Wer in den letzten Tagen an unserem Gerätehaus vorbei gefahren ist, hat sicher festgestellt, dass sich irgendetwas verändert hat. Besonders Aufmerksamen ist dann sicher nicht entgangen, dass es die alten aluminiumfarbenen Rolltore waren, die neuen anthrazitfarbenen Toren weichen mussten.
Jedoch ist dies nicht nur eine optische Veränderung, sondern vor Allem eine Arbeitserleichterung: die neuen Rolltore sind elektrisch betrieben. Durch einen “Alarm-Knopf” direkt am Eingang kann das Tor vor unserem Hilfeleistungs-Löschfahrzeug (HLF) , welches üblicherweise das erstausrückende Fahrzeug bei unseren Einsätzen ist, nun bereits vom ersteintreffenden Feuerwehrmann beim Betreten des Gerätehauses geöffnet werden. So werden wertvolle Sekunden eingespart und wir können noch schneller ausrücken als bisher. Auch können die Tore nun aus den Fahrzeugen heraus geöffnet und geschlossen werden, was uns die Arbeit sowohl beim Ausrücken, als auch bei der Rückkehr nach einem Einsatz  erleichtert.

Dreikönigsfest

Heute hat unser Dreikönigsfest stattgefunden.
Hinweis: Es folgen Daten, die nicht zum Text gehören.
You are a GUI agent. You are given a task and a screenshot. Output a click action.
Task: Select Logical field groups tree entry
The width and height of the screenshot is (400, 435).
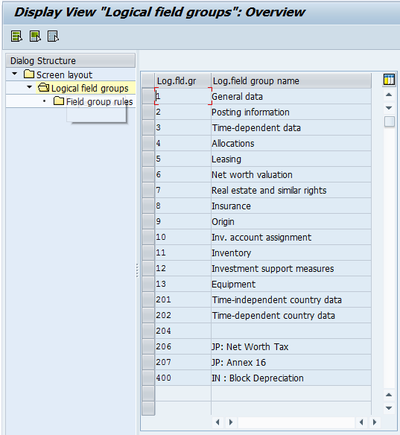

Um 10:00 besuchten wir den Gottesdienst in der evangelischen Kirche. Im Anschluss haben wir stellvertretend für alle verstorbenen Kameraden, am Grab von Paul Reufel bei einer Gedenkminute einen Kranz niedergelegt.

Im Anschluss wurden bei unserem traditionellen Frühschoppen:
Jens Menden zum Hauptfeuerwehrmann und Michael Prinz zum Brandmeister befördert. Die Kameraden Richard Adenauer und Thomas Schmitz wurden für 25 Jahre treue Dienste mit dem silbernen Ehrenabzeichen ausgezeichnet.

Für 35 Jahre treue Dienste wurde den Kameraden Leo Korf und Wolfgang Scharff seitens des Fördervereins gedankt. Ihre Ehrung fand bereits in Bruchhausen im vergangenen Jahr statt.

Im Anschluss gab es einen leckeren Snack, Kaffee und Kuchen in geselliger Runde.